▸ **TASK TO CARRY OUT**
Your answer should consist only of the lines below from the one with "Increase Dezimalstellen with" through the one with "Take a snapshot", copied exactly.

━━━ RECORDS SUPPLIED ━━━

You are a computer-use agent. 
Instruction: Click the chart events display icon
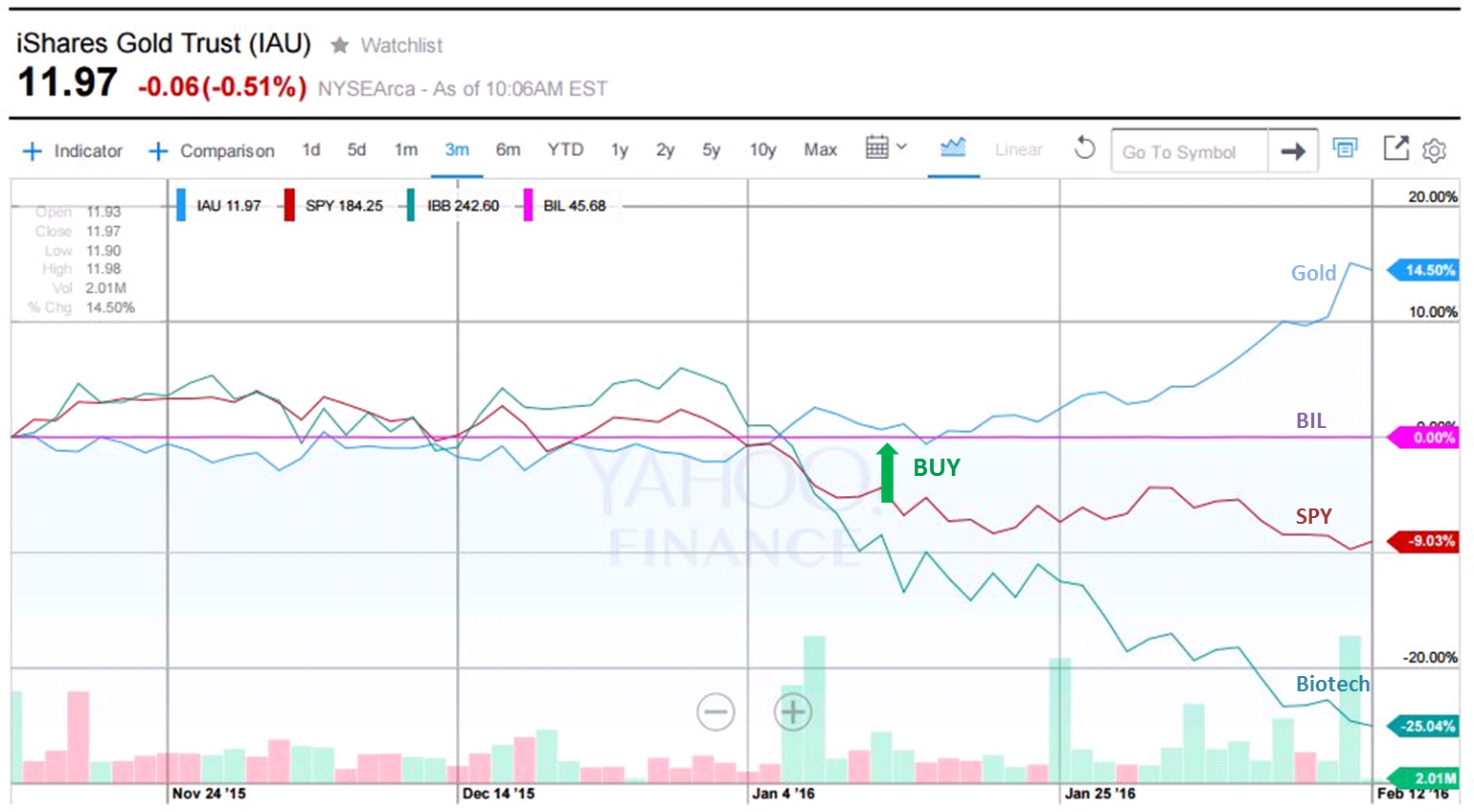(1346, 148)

━━━
━━━ RECORDS SUPPLIED ━━━

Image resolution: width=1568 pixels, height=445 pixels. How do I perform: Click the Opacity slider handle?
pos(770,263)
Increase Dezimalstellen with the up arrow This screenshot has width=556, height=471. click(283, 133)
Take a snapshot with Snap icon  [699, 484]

━━━

▸ **ANSWER SECTION**
Increase Dezimalstellen with the up arrow This screenshot has width=556, height=471. click(283, 133)
Take a snapshot with Snap icon  [699, 484]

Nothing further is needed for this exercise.